## Quickstart with the active learning module

[Active learning]( https://en.wikipedia.org/wiki/Active_learning_(machine_learning) ) is a method that aims to collect and labelled new data in order to improve the machine learning model. Based on a predefined heuristic strategy, a certain number of data will be annotated and used to re-train the model. 
In pyrelational, we use: 
- an active learning ``strategy``, that query new data points based on specific selection criterion;
- a ``model manager`` that takes in input an uninstantiated ML model and a set of arguments (ie: the number of epochs) used for training;
- a ``data_manager`` that will update, after each query, the pool of labelled and unlabelled data; 
- an ``oracle``, at the interface between the data manager and the strategy, it gives the user the ability to access the queried data and manually annotate it with external tools. The oracle is optional; 
- a ``pipeline`` that aims to manage the strategy, the model and the data manager together.

## The dataset

We will use the sklearn [digits dataset](https://scikit-learn.org/stable/modules/generated/sklearn.datasets.load_digits.html) where each datapoint is a 8x8 image of a digit that we aim to classify with a neural network.

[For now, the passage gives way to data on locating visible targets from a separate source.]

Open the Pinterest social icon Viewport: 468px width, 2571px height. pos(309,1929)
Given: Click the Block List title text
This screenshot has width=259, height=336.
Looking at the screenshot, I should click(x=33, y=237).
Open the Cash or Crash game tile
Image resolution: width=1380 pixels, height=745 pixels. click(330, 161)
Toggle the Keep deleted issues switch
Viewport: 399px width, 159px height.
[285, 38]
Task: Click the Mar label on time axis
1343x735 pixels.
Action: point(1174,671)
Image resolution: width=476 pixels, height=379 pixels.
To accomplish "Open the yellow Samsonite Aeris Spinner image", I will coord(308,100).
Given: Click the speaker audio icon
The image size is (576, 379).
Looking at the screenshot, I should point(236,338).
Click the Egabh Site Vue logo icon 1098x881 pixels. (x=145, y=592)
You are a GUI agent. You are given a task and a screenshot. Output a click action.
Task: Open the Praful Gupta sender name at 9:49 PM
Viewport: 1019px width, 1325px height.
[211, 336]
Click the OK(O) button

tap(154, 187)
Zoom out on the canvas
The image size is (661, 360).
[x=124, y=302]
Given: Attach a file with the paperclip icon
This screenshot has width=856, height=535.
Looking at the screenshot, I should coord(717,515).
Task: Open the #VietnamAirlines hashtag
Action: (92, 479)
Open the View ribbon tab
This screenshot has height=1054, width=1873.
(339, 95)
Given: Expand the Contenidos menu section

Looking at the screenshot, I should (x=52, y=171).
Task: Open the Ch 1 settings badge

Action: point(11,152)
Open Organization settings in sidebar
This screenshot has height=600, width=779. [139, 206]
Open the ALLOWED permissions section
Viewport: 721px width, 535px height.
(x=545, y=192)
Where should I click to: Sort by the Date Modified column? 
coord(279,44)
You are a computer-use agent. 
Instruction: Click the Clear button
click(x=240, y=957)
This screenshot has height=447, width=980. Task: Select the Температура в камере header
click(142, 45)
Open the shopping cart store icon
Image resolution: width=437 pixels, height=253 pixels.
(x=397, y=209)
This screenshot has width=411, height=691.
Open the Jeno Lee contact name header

We are defining a data manager that will update the pool of labelled data used to train the model. The validation set and the test set are fixed, and they will always remained unchanged. In the following example, we have 9000 unlabelled images, which we aim to query, based on a specific strategy, and annotate, to improve the model performances.

In [None]:
import torch
from torchvision import datasets, transforms
from pyrelational.data_managers import DataManager

# creating the dataset with pytorch
dataset = datasets.FashionMNIST(root="data", train=True, download=True, transform=transforms.ToTensor())
train_ds, val_ds, test_ds = torch.utils.data.random_split(dataset, [50000, 5000, 5000])
train_indices = train_ds.indices
val_indices = val_ds.indices
test_indices = test_ds.indices

# creating the data manager
data_manager = DataManager(
    dataset=dataset,
    train_indices=train_indices,
    validation_indices=val_indices,
    test_indices=test_indices,
    loader_batch_size=1000,
    label_attr="targets",
)

## The model manager

The model manager here is build with the [Pytorch Lightning module](https://pytorch-lightning.readthedocs.io/en/latest/common/lightning_module.html). 
It needs three inputs: 
- a `model class` that contains the core structure of the model and can contain some hyperparameters such as the number of layers or the dropout rate.
- a `model configuration` dictionary that contains the values for the hyperparameters. It can be empty if no parameters are defined.
- a `trainer configuration` dictionary with all the parameters needed for training, written in a pytorch lightning fashion. The default dictionnary can be inspected in the `models/lightning_model.py` file.

In [None]:
import torch.nn as nn
import torch.nn.functional as F
from lightning.pytorch import LightningModule
from sklearn.metrics import accuracy_score


class MnistClassification(LightningModule):
    """Custom module for a simple convnet Classification"""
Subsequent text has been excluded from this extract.